Blood for Blood
by Singe Allerdyce
Summary: Another lousy day in a lousy city... Expect explicit content in later chapters
1. Scarlett

**Disclaimer**

_I do not own Sin City. It sucks, but I find a way to live with it… mainly by owning Scarlett, Merrick and Lola. They are mine… Apart from Lola, who I stole fair and square from a close friend. Don't sue me… or you'll end up as a pez dispenser _

Sunrise.

The dead tell me this is supposed to signify hope… that there should be a sense of optimism about the new day. The blind must see things differently, I suppose.

The sky is the colour of blood, the world beneath an animal, and I am condemned to watch the movements of its parasites. I am no ghost, and this place is in ruins.

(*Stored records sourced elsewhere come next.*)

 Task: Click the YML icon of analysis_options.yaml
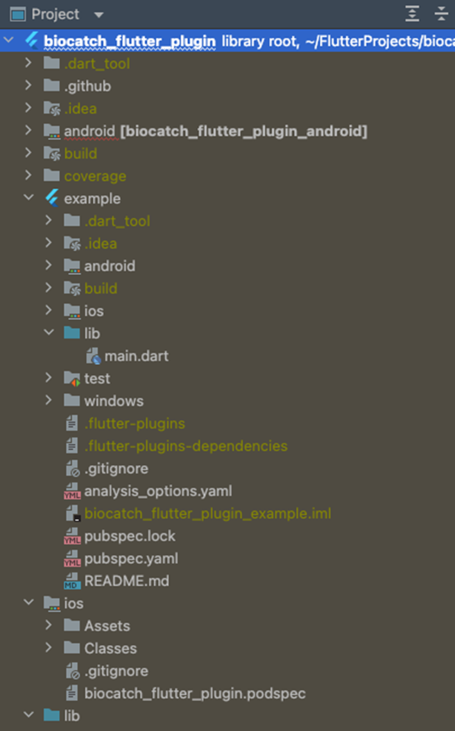tap(72, 491)
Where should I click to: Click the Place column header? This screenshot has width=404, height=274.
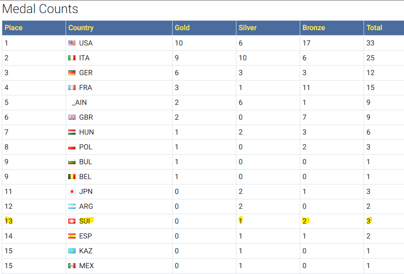click(13, 28)
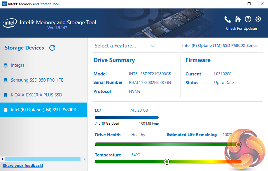This screenshot has height=171, width=268.
Task: Refresh the Storage Devices list
Action: coord(52,48)
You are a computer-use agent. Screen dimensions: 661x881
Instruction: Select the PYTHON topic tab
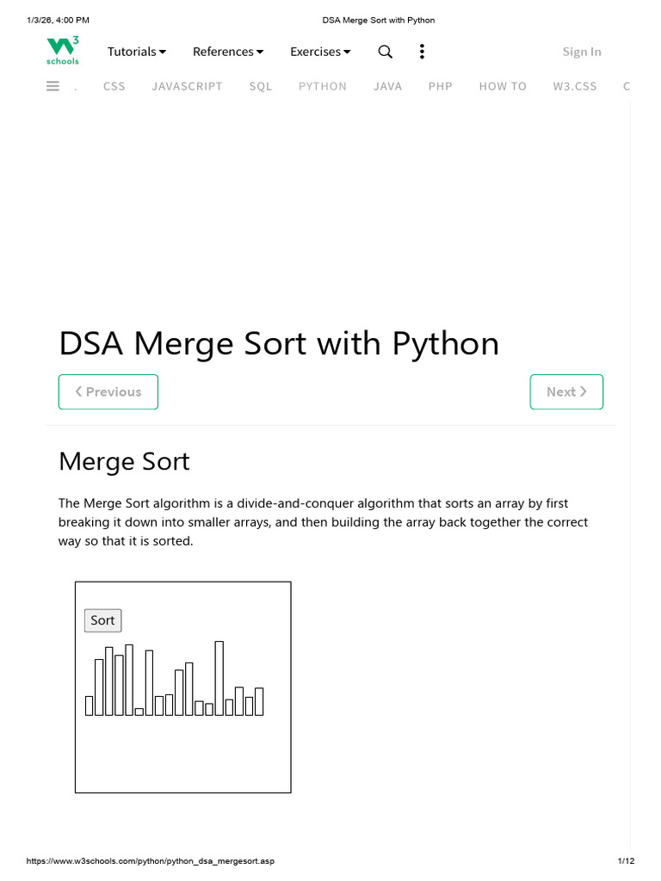tap(323, 87)
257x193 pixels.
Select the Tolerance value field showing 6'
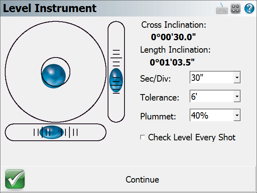pos(212,96)
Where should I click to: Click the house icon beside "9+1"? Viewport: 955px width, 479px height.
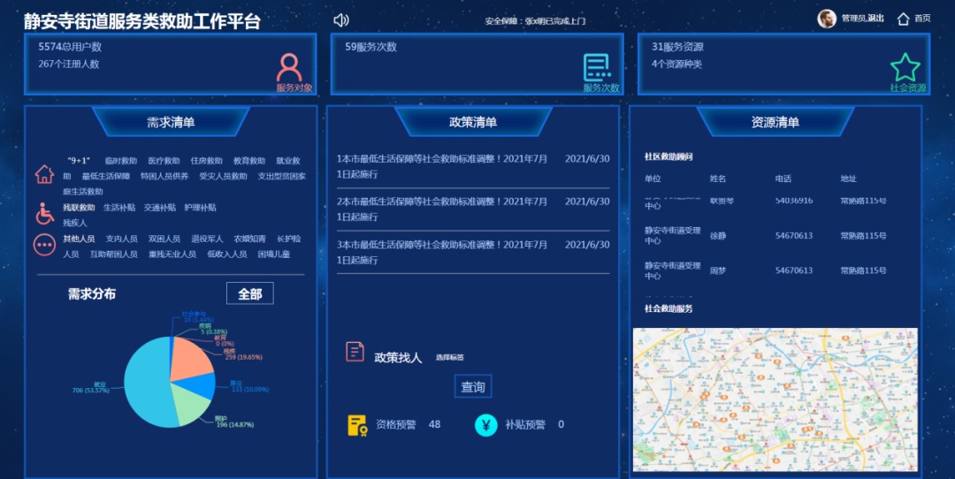tap(44, 174)
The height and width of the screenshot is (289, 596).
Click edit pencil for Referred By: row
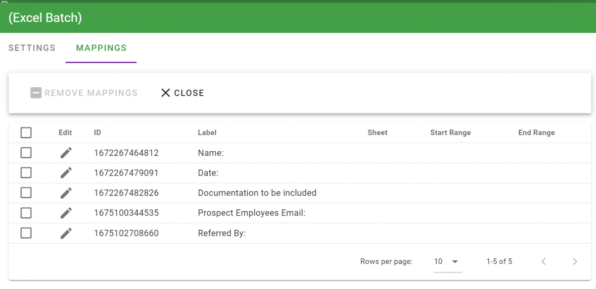point(66,234)
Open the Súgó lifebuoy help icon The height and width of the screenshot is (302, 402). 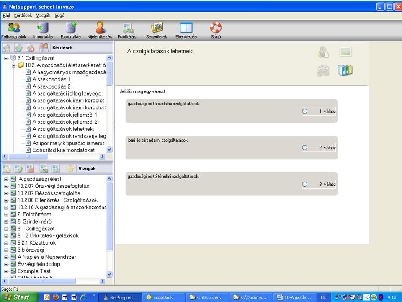[x=215, y=29]
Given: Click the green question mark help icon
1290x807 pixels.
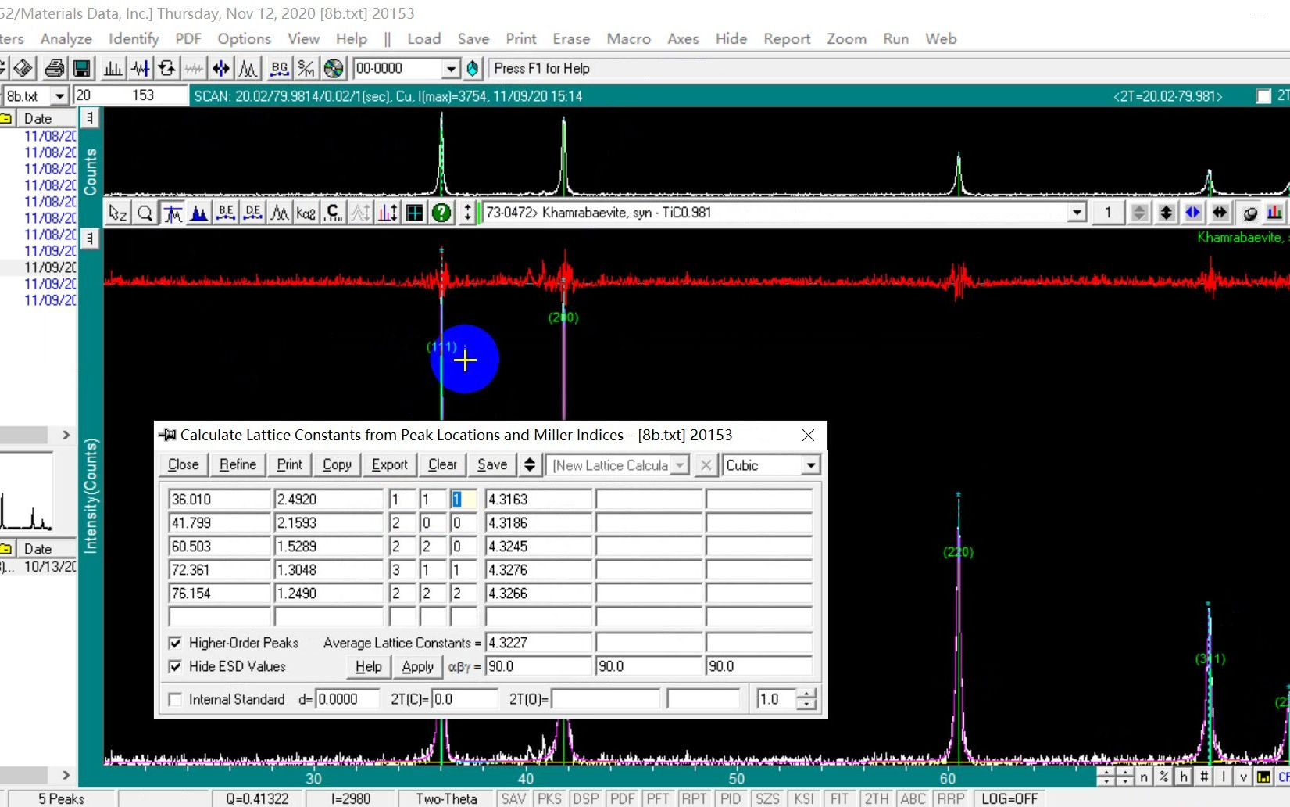Looking at the screenshot, I should [x=441, y=213].
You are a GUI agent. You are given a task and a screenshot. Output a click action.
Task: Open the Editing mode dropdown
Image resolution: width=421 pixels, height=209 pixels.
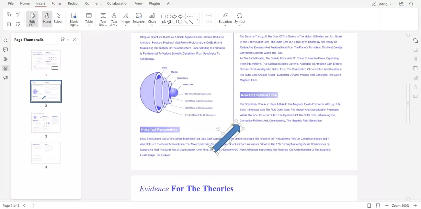coord(381,4)
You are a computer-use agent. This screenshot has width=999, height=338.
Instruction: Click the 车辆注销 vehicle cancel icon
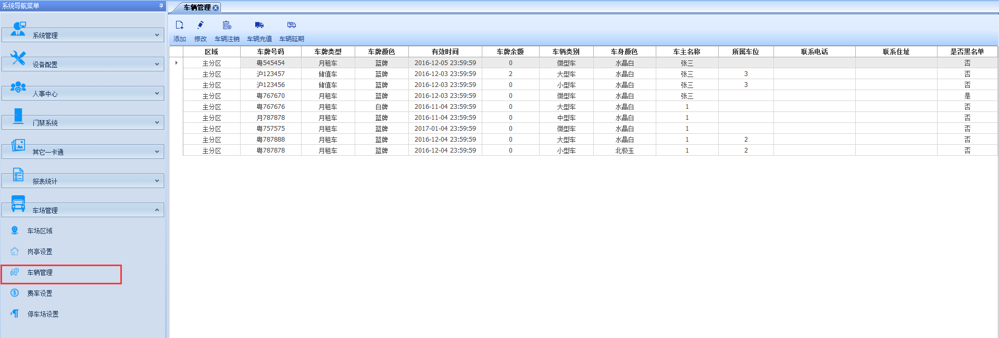[x=227, y=26]
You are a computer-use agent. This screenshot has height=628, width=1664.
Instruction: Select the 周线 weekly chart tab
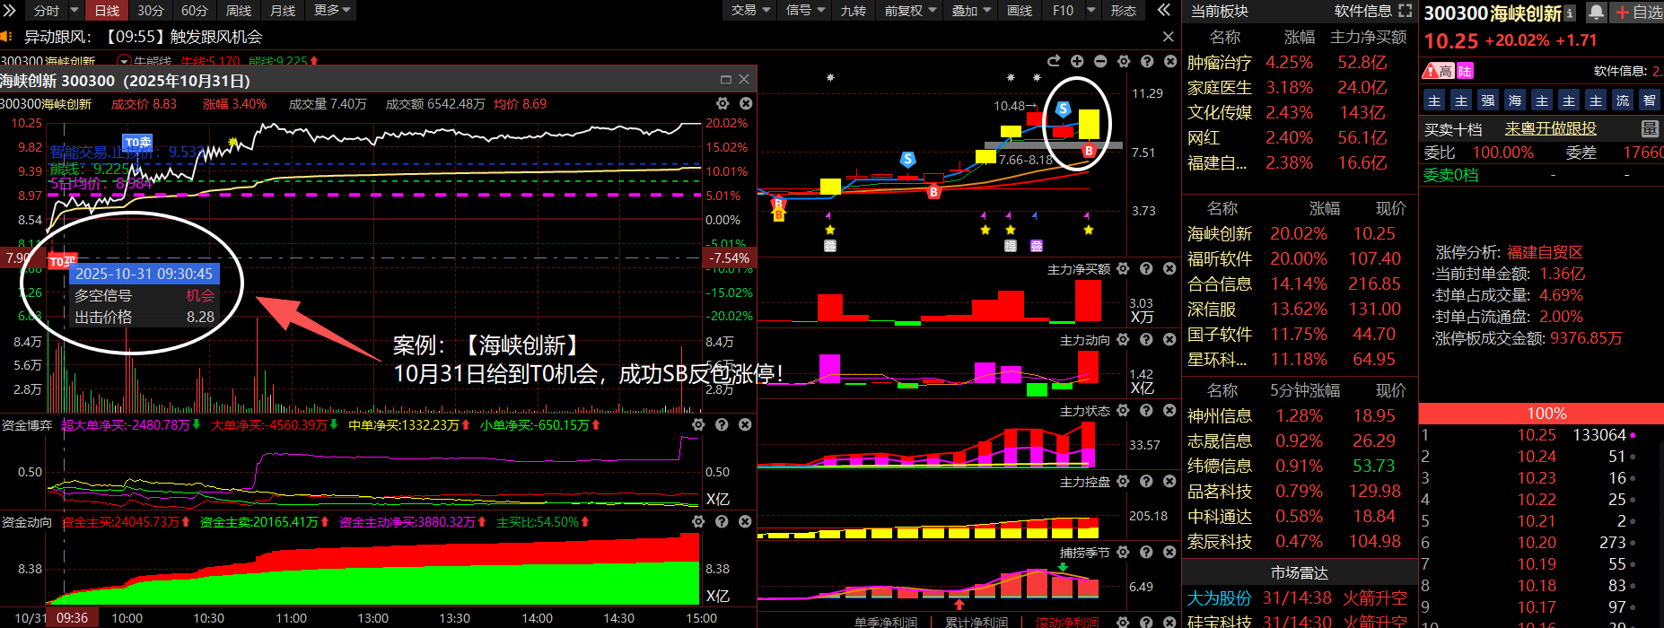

The blood is spreading now, coursing through streets which are little more than extended drains. Someday it will all foam up around them… Someday this whole open sewer will scab over and the vermin will look up with dying eyes. They'll all lift up their heads – the sluts, and the cops; the perverts and the paedos, politicians and hitmen and slender, doe-eyed dancing girls with uzis hidden in those skimpy cowgirl outfits – all the assorted effluence of society, locked in that terrible unity, will lift up their heads and scream.

And I'll look down, like a kid frying ants with a magnifying glass. And as they all drown I'll watch, and I'll laugh.

Don't feel too sorry for them. True, they aren't 'wicked', for that implies a conscious choice to do evil, which is more than these placid, mute imbeciles are capable of. No, these aren't evil-doers, but nevertheless they are condemned to rot in Hades' furnace. They're born into hell, live through it, and, because they never try to change anything, it's where they end up. As for me, I doubt the pearly gates are going to swing open so I can take my place with the saints and martyrs, smiling down on the drug lords who go to confession, and enveloping the blackened souls of mass murderers in blinding light because they mumbled the rosary a few times or spouted a couple 'o garbled "Hail Mary's" (No surprise, then, that everyone in Basin City has their cute little crucifix – religion's great for washing the blood of your hands).

Ah, sorry, I digress… This debased city can't help but make one muse on higher things – stay grounded here and it'll drive you insane – but the distraction has its downsides. I've got to be sharper than the familiar blade tucked in the waistband of these hate-worn dark-denim jeans, which cling like a second skin in the dull damp heat.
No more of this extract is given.